847 posts since 2/15/2014

I would never judge normal people by what they wear however i think wearing a plain mask is stupid but i see more people now wearing designer masks, next will be what bubba mentioned to distress the mask "use bleach & sandpaper & put cuts in the material" hahaha

Nov 30, 2020 - 5:48:24 PM
Players Union Member

Brian T

Canada

17592 posts since 6/5/2008

My favorite 20-yr old Carhart coat might just outlive me.
If not, I will have a cremation funeral pyre in my back yard.
I will drink to the health and the memories of everything that coat has seen.

Dec 1, 2020 - 5:21:22 PM

mander

USA

4487 posts since 10/7/2007

quote:
Originally posted by Brian T

My favorite 20-yr old Carhart coat might just outlive me.
If not, I will have a cremation funeral pyre in my back yard.
I will drink to the health and the memories of everything that coat has seen.
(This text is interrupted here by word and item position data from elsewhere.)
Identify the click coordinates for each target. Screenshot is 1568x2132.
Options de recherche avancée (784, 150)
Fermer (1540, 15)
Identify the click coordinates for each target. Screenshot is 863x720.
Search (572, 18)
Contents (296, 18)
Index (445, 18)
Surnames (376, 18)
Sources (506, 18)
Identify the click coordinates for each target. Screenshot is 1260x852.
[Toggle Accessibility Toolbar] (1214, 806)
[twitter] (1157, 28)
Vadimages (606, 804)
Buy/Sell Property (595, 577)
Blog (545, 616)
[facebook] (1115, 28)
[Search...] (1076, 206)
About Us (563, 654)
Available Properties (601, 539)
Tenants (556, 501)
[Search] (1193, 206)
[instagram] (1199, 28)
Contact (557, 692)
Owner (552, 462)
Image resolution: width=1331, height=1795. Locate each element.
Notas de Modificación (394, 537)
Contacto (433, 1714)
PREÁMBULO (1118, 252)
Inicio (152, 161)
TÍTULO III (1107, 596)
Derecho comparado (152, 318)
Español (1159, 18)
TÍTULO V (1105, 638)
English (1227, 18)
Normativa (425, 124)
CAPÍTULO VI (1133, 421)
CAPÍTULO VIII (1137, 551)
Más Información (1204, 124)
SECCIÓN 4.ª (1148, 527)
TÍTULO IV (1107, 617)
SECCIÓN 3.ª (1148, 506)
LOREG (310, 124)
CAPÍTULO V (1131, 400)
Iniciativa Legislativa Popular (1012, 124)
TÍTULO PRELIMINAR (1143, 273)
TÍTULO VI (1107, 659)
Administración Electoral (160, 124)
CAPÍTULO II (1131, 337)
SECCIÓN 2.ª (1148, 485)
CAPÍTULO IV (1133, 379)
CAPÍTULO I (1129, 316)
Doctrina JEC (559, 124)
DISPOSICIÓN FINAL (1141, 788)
I would laugh, but I know for a fact the man I married loves his ski jacket more than he loves me. Had more fun with it! :-)

Dec 1, 2020 - 5:40:56 PM
Players Union Member

Brian T

Canada

17592 posts since 6/5/2008

In the city, that coat probably looks to be all the rage for fashion.
To me, it's my "winter skin." I have better coats for 20 below and colder.

It's like wearing bib-front camo and that coat into a city grocery store.
They're probably thinking "poor hunter" has to buy his dinner.
You leave a few goose feathers on the check out belt.

Dec 2, 2020 - 3:55:30 PM

3811 posts since 12/6/2009

quote:
Originally posted by Brian T

My favorite 20-yr old Carhart coat might just outlive me.
If not, I will have a cremation funeral pyre in my back yard.
I will drink to the health and the memories of everything that coat has seen.


I think you’re gonna have to take that carhart with you …..my Carhart vest is 60 years old and has only one little smidgen of a tear…..probably from a nail sticking out somewhere……Just in case anyone’s interested Carhart is making vests again.

Dec 2, 2020 - 5:16:02 PM
Players Union Member

Brian T

Canada

17592 posts since 6/5/2008

Yeah, I could be cremated in it. They can bury the zippers, for all I will care.

Vests, huh? I must look into that.

Some Carhartt stuff, like the "Canyon" coat, cannot be shipped into Canada.
I'll have a secret agent buy me one for my birthday. So far, I'm well off as it is.